Not So Timely: Screen-On Push Notifications and User Engagement
COM1 Level 2
SR2, COM1-02-04

Abstract:
We study how micro-level timing of push notifications affects user engagement. Industry practice assumes that delivering messages at screen-on moments—when users are actively using devices—maximizes effectiveness for mobile applications. Using large-scale data from a leading push notification platform in China, we exploit a natural experiment where a server-side "listening window" mechanism generates quasi-random variation in whether a push is delivered instantly at screen-on. Our regression discontinuity design shows that screen-on push counterintuitively reduces same-day user logins in the sending app.
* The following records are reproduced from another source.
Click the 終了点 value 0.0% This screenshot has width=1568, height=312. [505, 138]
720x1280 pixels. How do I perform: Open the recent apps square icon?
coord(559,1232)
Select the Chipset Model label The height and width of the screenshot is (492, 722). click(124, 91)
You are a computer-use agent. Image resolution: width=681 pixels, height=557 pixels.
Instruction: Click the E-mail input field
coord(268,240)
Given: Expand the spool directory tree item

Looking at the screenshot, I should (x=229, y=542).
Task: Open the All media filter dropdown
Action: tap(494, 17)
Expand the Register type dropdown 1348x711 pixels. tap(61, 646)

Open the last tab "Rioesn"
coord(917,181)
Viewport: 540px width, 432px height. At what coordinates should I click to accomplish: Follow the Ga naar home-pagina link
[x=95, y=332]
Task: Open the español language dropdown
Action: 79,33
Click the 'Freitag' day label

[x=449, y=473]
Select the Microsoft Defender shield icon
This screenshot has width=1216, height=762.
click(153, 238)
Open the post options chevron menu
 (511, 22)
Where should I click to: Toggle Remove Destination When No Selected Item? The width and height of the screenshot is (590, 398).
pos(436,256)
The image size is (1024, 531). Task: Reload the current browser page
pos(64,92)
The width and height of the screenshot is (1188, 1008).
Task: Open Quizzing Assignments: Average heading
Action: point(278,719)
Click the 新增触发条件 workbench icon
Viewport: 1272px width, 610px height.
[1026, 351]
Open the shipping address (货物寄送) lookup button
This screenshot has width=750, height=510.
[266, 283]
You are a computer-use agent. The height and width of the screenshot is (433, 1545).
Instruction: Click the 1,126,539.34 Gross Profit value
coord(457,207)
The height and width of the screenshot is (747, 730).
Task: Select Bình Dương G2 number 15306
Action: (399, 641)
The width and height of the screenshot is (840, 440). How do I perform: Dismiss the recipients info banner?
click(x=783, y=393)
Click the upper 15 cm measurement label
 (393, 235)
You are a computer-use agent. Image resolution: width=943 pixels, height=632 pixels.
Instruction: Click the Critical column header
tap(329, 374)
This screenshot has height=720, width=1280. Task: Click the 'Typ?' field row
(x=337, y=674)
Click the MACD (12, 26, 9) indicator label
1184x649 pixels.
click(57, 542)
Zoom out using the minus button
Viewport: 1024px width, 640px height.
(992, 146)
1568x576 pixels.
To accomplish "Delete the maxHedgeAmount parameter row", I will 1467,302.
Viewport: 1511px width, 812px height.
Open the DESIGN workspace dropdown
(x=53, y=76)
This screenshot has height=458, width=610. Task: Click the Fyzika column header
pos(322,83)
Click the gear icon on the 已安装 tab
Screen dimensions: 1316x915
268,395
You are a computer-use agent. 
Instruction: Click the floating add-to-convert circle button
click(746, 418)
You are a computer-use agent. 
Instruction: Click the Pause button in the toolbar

To explain this puzzle, we estimate the causal, non-linear effect of delivery lag by instrumenting latency with whether the user's nearest screen-on signal occurs just after versus just before the listening window opens within a narrow time bandwidth, which mechanically shifts delay. Our results reveal an inverted-U relationship: modest delays (about 1-10 minutes) increase engagement relative to near-instant delivery (0-1 minute), whereas longer delays underperform. The findings suggest that hyper-precise timing can backfire in advertising: attention capture requires carefully calibrating for interruption costs, not just minimizing delay.
Bio:
Zemin (Zachary) Zhong is an Associate Professor of Marketing at the Rotman School of Management, University of Toronto. During the 2025-26 academic year, he is serving as a Visiting Associate Professor at The City University of Hong Kong. His research focuses on digital marketing, covering topics such as LLM-based AI shopping assistants, algorithmic targeting, platform search and recommendation systems, and consumer behavioral phenomena like limited attention. Methodologically, Professor Zhong combines applied theory with natural and field experiments and modern causal-inference approaches, often collaborating with industry leaders such as Alibaba and Ctrip. His work has earned him multiple Rotman Teaching Awards, and he currently serves as an Associate Editor for Marketing Science.